I remember him because of his big blue eyes.
I remember his deep, fringed black hair. I remember his soft pale skin and the way it felt when I held his face in my hands. I remember his small, girlish frame that fit so perfectly in my arms. I remember the way his smile lit up his eyes and I remember how they had drawn me towards them since the very first time we met. He was perfect; everything I’d ever wanted. How could I forget someone so absolutely perfect for me? How could I move on when I was so deeply in love already? How could I let go if I had never had the chance to tell him I loved him?
How could I let go of my soul-mate?
There was no denying it. We were made for each other. The way our hands fit together like puzzle pieces. The way his voice made music with mine. The way our silences were filled with nothing but glances filled with such love and cares that it made my heart threaten to explode. He was my other half. My better half. The answer to my prayers. He really was my angel, and I wish I had just told him so when I had the chance.
Now he was gone and it was far too late.
I don’t know where he went. I don’t know how he’s been. I don’t know who he’s with. All I know is I miss him. All I know is that he has been the only thing on my mind these last few years and it’s been hard just going on without him. How in the world was I supposed to keep on pushing forward when I didn’t have him here to save me? He was the before and the scars were the after. I was broken now and no one could save me. Over the last two years, there have been days when I’ve had to remind myself to breathe. It’s really hard to just want to keep pushing forward, especially when you can’t even see them anymore. So I dealt with living as best I could. My life had taken a dive since he left me. Everything just sort of unraveled. I went from a straight A student to a D student. I was barely eating anything and I had lost a ton of weight. I was cutting again and my heart was completely shut out to everyone around me. I was just a cold, emotionless, broken person. The only people who had stuck with me were Charlie and Alex because I was just so down. They really understood what I was going through because I had trusted them enough to tell them how I felt. They got me, and I appreciated that. But they weren’t him. No one could ever be him.
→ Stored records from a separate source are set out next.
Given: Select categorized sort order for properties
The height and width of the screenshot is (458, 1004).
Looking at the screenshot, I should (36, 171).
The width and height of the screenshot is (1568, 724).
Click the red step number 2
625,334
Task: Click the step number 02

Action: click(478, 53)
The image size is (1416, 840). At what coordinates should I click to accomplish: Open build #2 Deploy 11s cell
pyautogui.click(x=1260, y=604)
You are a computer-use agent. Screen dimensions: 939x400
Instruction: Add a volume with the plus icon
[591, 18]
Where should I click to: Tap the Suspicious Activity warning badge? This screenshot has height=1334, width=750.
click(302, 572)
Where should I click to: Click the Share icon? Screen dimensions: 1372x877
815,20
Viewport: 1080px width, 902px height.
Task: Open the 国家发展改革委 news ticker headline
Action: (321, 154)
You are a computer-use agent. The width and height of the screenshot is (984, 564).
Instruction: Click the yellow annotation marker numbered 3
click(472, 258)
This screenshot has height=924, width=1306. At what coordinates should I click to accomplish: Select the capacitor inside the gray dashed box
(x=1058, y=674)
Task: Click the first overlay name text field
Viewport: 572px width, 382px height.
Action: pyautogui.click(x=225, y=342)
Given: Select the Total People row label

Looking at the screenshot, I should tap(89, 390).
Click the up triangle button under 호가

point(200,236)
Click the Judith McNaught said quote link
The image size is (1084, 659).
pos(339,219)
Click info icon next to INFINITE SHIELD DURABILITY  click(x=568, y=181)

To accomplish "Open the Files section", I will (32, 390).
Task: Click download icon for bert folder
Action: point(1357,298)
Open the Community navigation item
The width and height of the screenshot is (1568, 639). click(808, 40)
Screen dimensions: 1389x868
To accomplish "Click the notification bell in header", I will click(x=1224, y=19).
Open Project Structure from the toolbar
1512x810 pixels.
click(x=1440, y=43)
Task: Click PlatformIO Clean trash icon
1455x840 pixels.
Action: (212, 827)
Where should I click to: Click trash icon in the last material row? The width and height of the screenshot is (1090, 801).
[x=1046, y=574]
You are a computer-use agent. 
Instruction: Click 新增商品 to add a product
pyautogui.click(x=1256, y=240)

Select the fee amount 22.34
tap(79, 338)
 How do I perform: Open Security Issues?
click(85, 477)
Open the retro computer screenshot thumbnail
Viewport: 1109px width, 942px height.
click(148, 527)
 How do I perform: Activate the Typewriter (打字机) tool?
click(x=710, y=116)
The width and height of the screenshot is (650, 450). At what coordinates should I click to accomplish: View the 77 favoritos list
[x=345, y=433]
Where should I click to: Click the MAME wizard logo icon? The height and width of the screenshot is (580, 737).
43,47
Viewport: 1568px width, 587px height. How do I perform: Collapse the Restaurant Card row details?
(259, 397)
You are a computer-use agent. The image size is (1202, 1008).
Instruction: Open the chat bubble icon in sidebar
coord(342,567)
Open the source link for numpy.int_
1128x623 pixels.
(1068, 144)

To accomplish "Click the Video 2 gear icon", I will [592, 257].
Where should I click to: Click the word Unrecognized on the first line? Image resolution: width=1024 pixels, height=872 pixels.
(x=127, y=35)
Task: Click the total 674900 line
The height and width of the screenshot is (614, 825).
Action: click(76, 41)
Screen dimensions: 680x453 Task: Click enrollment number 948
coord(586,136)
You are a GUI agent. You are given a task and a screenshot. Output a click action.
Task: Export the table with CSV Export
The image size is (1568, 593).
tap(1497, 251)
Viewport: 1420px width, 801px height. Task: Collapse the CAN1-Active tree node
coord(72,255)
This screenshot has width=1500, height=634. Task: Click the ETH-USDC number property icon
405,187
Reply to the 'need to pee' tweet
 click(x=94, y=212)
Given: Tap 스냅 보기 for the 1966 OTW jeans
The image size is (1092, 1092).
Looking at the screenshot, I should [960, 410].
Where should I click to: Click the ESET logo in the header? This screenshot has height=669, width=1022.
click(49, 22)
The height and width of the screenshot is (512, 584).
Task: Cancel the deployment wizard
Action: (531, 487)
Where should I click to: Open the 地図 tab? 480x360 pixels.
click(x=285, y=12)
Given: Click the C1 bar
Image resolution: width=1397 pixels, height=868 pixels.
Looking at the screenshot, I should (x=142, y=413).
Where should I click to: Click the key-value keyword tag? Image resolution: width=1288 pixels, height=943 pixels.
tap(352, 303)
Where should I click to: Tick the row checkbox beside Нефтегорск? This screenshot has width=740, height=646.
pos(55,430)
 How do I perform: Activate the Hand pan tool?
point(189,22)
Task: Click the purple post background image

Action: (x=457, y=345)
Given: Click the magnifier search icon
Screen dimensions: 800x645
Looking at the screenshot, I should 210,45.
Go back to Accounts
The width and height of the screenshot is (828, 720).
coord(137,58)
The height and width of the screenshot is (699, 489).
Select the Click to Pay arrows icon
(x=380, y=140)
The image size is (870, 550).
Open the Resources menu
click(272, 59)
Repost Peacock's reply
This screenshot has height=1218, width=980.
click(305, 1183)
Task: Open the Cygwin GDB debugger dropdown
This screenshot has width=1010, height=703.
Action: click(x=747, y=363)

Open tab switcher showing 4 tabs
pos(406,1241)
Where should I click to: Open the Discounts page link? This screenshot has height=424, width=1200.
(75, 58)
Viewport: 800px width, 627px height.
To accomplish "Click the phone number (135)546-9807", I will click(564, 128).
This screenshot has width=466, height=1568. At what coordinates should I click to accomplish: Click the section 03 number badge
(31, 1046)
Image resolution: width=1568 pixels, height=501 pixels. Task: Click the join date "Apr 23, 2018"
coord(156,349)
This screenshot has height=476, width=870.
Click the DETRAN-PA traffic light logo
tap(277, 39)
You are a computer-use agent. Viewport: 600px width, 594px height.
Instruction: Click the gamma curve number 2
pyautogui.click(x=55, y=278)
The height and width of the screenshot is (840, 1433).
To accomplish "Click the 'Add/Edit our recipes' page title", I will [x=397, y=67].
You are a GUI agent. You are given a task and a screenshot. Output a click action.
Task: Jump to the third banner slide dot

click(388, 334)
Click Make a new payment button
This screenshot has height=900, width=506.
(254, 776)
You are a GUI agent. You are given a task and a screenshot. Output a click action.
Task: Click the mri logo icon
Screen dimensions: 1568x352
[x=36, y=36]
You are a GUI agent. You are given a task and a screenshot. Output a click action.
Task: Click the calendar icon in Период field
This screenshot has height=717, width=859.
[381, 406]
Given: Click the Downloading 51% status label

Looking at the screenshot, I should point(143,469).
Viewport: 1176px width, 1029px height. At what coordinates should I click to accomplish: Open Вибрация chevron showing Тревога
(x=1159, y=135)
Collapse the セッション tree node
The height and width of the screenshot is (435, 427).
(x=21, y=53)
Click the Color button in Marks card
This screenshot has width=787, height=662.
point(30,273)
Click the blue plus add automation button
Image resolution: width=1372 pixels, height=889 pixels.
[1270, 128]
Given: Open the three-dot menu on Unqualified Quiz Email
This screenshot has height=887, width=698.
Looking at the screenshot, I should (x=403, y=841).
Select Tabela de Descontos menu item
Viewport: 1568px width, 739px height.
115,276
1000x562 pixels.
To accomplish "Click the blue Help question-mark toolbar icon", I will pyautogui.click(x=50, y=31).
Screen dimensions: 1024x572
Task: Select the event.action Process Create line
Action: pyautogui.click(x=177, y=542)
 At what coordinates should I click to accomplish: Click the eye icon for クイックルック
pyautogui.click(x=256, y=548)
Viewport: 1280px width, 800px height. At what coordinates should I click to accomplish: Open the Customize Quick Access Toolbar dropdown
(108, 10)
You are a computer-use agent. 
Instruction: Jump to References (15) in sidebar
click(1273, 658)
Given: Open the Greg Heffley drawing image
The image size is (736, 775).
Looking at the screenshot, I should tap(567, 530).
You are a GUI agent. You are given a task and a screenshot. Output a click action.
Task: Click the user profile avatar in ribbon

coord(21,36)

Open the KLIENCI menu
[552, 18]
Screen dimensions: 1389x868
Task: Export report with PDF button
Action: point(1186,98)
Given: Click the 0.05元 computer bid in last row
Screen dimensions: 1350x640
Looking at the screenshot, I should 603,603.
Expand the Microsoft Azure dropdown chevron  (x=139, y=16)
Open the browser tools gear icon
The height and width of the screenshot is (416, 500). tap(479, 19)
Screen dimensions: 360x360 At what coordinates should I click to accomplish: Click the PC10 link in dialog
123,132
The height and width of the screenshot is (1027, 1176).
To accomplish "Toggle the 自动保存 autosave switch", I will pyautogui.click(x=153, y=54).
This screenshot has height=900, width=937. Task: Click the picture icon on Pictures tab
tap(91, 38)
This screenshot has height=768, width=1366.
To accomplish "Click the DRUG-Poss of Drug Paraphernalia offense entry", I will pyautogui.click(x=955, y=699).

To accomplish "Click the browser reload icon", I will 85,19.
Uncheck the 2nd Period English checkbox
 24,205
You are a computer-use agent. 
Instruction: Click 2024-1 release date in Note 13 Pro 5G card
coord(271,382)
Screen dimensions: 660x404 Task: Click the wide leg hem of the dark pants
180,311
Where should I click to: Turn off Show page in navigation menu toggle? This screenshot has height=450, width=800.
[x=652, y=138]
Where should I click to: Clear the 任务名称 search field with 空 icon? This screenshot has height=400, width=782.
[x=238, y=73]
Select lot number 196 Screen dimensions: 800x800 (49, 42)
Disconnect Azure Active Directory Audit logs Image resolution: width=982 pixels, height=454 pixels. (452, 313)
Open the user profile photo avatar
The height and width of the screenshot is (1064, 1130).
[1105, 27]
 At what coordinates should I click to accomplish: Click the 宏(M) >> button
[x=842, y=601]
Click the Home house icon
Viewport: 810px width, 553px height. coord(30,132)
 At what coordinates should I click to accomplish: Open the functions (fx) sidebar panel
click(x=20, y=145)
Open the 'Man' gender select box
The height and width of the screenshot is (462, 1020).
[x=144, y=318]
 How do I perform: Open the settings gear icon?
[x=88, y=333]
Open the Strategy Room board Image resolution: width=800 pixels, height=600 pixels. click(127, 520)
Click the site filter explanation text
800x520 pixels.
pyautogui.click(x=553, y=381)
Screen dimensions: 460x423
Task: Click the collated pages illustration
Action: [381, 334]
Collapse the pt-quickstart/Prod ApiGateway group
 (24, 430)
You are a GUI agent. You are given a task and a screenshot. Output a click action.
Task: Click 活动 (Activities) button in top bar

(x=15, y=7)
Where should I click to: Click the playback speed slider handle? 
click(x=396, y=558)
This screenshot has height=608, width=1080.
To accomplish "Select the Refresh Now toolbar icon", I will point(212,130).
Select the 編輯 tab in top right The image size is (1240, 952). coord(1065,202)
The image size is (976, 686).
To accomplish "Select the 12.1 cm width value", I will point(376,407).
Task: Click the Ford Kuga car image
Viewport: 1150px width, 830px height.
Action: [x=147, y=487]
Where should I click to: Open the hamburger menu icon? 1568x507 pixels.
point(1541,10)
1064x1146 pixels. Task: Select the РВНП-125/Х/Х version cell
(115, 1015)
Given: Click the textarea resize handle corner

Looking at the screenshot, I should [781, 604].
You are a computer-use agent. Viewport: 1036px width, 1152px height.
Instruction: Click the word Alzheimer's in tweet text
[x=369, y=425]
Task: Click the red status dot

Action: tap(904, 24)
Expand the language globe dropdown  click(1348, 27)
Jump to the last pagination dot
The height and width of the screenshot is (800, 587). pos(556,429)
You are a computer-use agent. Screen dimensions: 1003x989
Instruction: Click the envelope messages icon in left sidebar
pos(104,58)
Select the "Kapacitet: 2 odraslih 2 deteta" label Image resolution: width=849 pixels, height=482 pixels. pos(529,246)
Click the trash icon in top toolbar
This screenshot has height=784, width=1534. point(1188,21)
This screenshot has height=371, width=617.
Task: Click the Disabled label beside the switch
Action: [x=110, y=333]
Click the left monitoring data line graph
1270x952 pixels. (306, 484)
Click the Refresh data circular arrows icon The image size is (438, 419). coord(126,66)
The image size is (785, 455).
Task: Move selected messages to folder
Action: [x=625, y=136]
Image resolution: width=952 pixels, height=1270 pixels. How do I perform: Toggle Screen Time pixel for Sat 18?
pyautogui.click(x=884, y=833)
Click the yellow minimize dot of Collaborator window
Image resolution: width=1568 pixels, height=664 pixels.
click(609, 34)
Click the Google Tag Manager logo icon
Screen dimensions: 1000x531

The most frustrating part of it all was that he hadn’t even given me a reason as to why he left. No note, no warning, nothing. He was never a very sad person, so I doubted he had killed himself, but he wouldn’t run away either. We were so close and he always seemed so happy and excited to be living with me. Of course, we had different reasons why we loved living with each other, but it was still so amazing for both of us. I mean, he just went for a walk and never came back. He rarely ever did that; we always walked together. I couldn’t explain why he suddenly did that, but I wished that he hadn’t. I’d had a bad feeling, but I was already with Charlie so I couldn’t stop him. And because of me he was gone.
I was the one to blame for my problems.
I looked around me, seeing the people rush by on their way to work or shopping with their boyfriend or girlfriend. They all looked so happy it made me want to cry. I was that happy once, even if we weren’t dating. It was good enough to be able to walk with him and laugh with him every day. And I wished that I could go back, that I could walk with him that day and maybe save him from whatever fate took him away from me. If I could just get the chance to tell him how I felt, I would be more than happy.
My eyes filled with tears as I looked from person to person, just like I always did nowadays. I always held on to the hope that someday I’d meet those blue eyes and we could meet again, and just be friends like we used to be.
And that’s when I saw them. I would know those deep intensely blue eyes anywhere. They could only belong to one person. Phil.
Then I recognized the hair, deep ebony, long and pulled just beyond his eyes, missing them by centimeters. That flawless pale skin and slightly feminine build. I couldn’t believe my eyes at first could that really be Phil? Of course it was. I knew Phil better than I knew myself. I could spot him in a crowd of hundreds. I literally sprinted towards those completely lost pair of perfectly ocean blue eyes. He looked so innocent. Like a kid that had lost his mother in a crowd. It broke my heart while making it beat at a hundred miles per hour. How could I not fall for such an adorable face as this? Dammit, I still loved him so much and yet when I approached him, he looked a little frightened. Had someone told him I loved him?
“Phil!! Where in the world have you been?! Do you realize how scared I’ve been? You just up and left me! What the hell did you do that for?!”
“I’m sorry but I think you mean someone else.”